Advanced indexing settings

To access advanced indexing settings, go to Data Sources > Website Crawling > Advanced Settings OR Data Sources > Sitemap Indexing > Advanced Settings and press "Show advanced settings".

Advanced indexing settings

Ignore Robots Meta Tag

The robots meta tag lets you control how an individual page should be indexed in Google Search results. (Read more.)

  • If you want to keep your site pages hidden from Google, but allow Zoovu to index them, simply check the Ignore Robots Meta Tag box.
  • If you want to keep the pages visible in Google, but remove them from your on-site search results, use blacklisting or no-indexing rules. Alternatively, you can add a meta tag to the unwanted pages:
<meta name="zoovu-indexer" content="noindex" />

Skip homepage

By default, the crawler skips your root URL(s). For example, if your root URL is domain.com, this page will not get indexed.

If you do want your homepage in your search results, uncheck Skip Homepage in the advanced settings.

Index secure or password-protected content

If you have password-protected content that you'd like to include in your search results, use one of these options:

  1. If you use HTTP Basic Authentication, simply fill out a username and password.

Authentication

  1. If you have a custom login page, use the Custom Login Screen settings instead.

  2. Set a cookie to authenticate our crawler.

  3. Whitelist our crawler's IP addresses so it can access all pages without a login (under Firewall > Tools):

- 88.99.218.202
- 88.99.149.30
- 88.99.162.232
- 149.56.240.229
- 51.79.176.191
- 51.222.153.207
- 139.99.121.235
- 94.130.54.189
- 116.202.85.24
  1. Provide a special sitemap.xml with deep links to the hidden content.

  2. Detect our crawler with the following User Agent string in the HTTP header:

Mozilla/5.0 (compatible; Zoovu/1.0; +https://zoovu.com/)
  1. Push your content to our HTTP REST API.
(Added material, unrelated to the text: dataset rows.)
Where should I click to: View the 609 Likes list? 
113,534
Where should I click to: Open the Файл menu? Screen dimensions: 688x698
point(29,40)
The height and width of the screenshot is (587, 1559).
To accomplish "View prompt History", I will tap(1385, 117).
Index content behind login pages

To index content behind a login page, follow these steps:

  • Go to Advanced Settings > Custom Login Screen and check the box labeled "Active."
  • Provide the URL of your login page (e.g., https://yoursite.com/login).
  • Specify the login form XPath.
  • On your login page, right-click the login form element, select Inspect, and find its id in the markup. For example:
<form name="loginform" id="loginform" action="https://yoursite.com/login.php" method="post">
  • Use the id to create the XPath: //form[@id="loginform"] Define the authentication parameter names and map them with the credentials for the crawler to access the content.
  • Right-click the login field, select Inspect, and find the parameter name:
<input type="text" name="log" id="user_login" class="input">
  • Use log as the Parameter Name. The login (username, email, etc.) would be the Parameter Value. Repeat for the password field.
  • Save and go to the Index section where you can test your setup on a single URL and re-index the entire site to add the password-protected pages to your search results.
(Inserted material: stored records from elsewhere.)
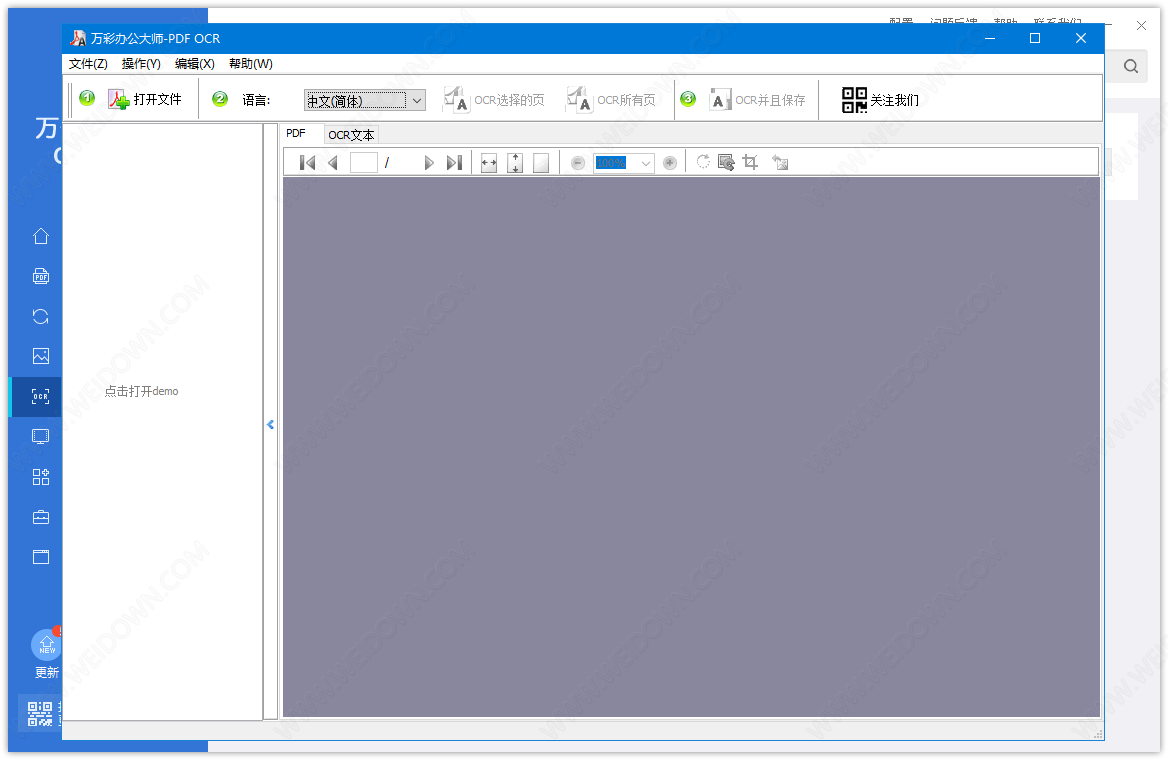Click the zoom out minus button
The height and width of the screenshot is (760, 1168).
578,163
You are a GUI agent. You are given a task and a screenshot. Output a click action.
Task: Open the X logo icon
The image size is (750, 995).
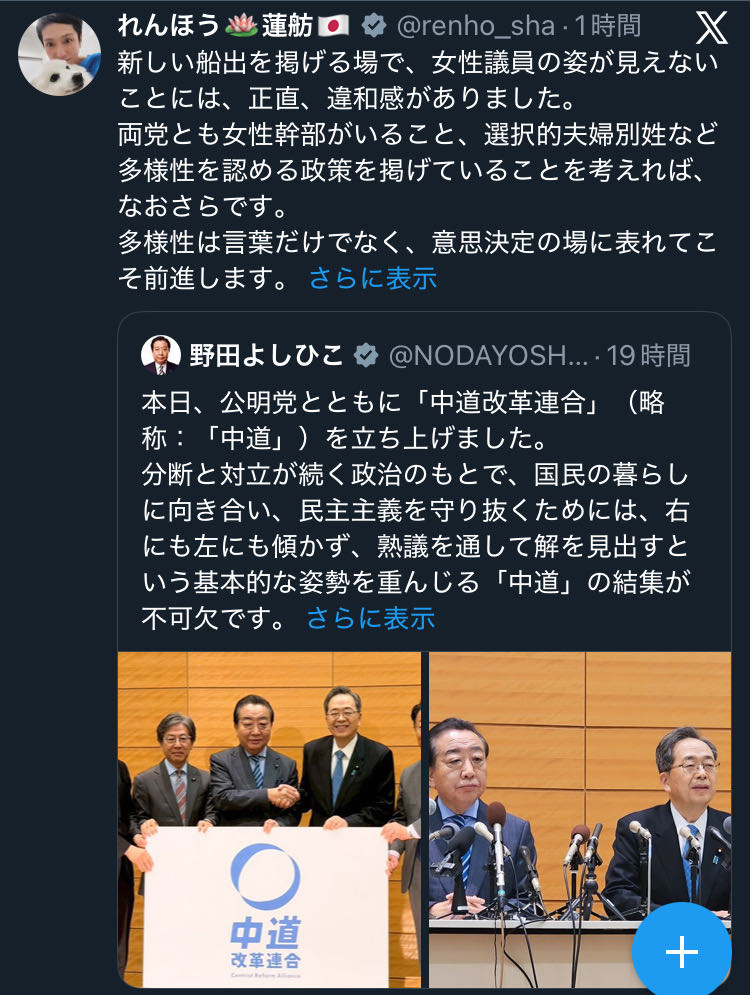pos(711,29)
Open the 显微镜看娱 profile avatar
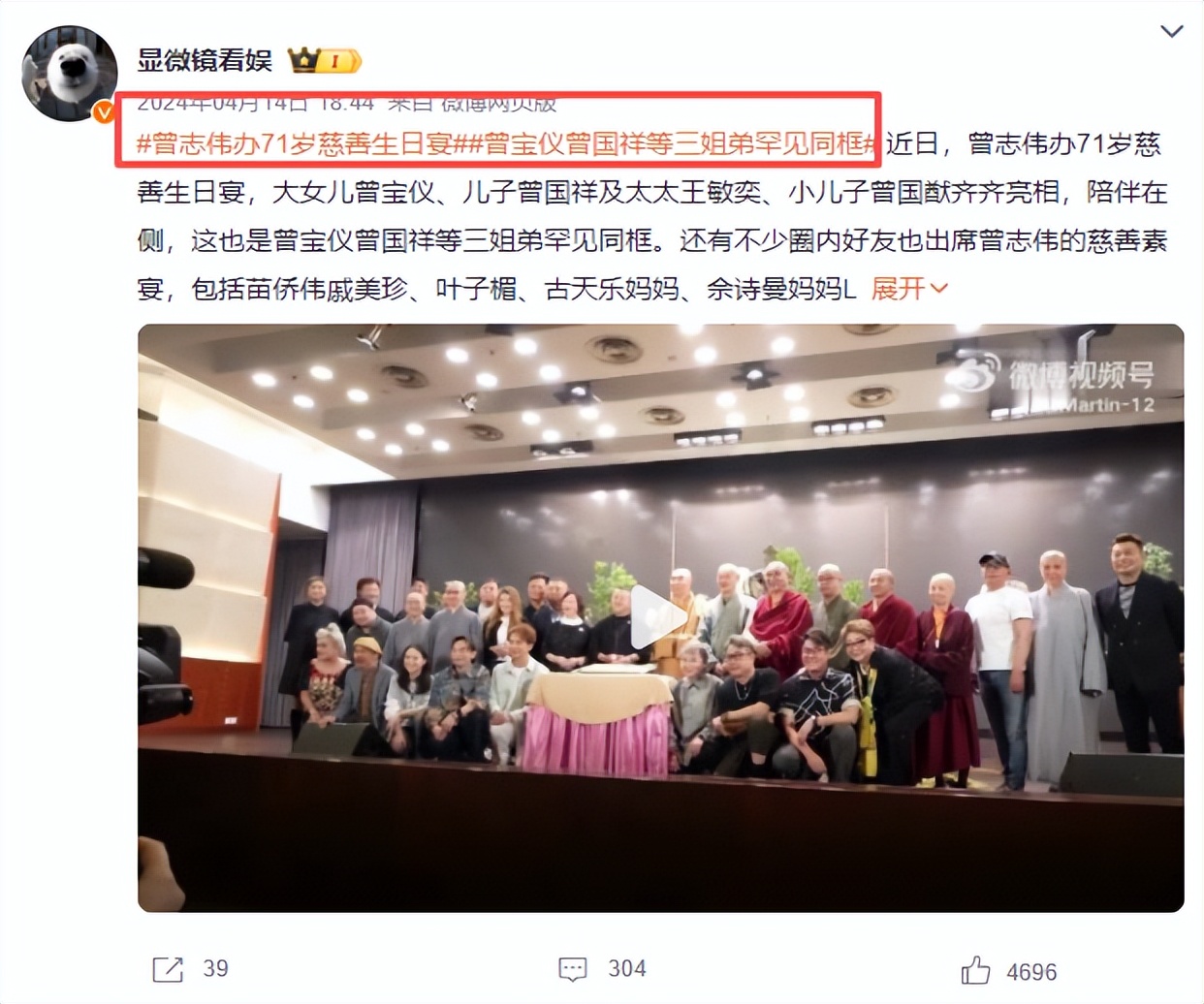The width and height of the screenshot is (1204, 1004). coord(70,74)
Using cookies with the crawler

You can set a specific cookie for the crawler to use when accessing your website. For example, if you have a location cookie that determines the language of your search results, set this cookie to "us" for English or "de" for German.

Adjust indexing intensity

Indexing intensity affects how quickly the crawler moves through your website. You can set the intensity from 1 (slowest, least server stress) to 5 (fastest, most server stress).
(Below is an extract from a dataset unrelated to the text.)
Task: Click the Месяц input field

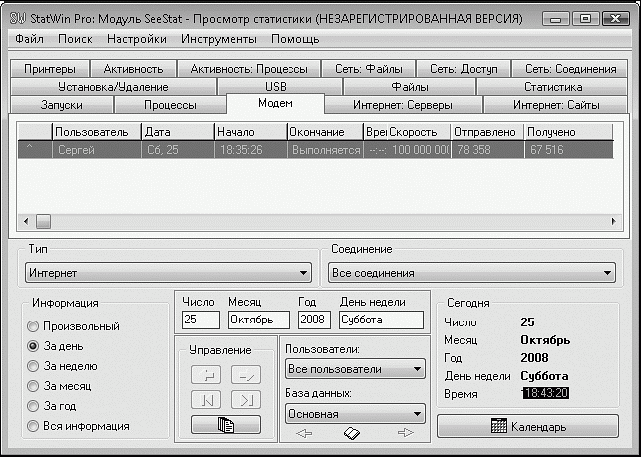Action: pyautogui.click(x=258, y=321)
If you need faster crawling, consider using sitemap indexing and the Optimize Indexing setting.

Index JavaScript content

To enable JS crawling:

  • Go to Website Crawling > Advanced Settings and activate the JS crawling toggle.
  • Re-index your site.

JavaScript crawling takes more time and resources. If some information is missing from search results, make sure to activate the JavaScript Crawling feature in your package or push your JavaScript content to our API.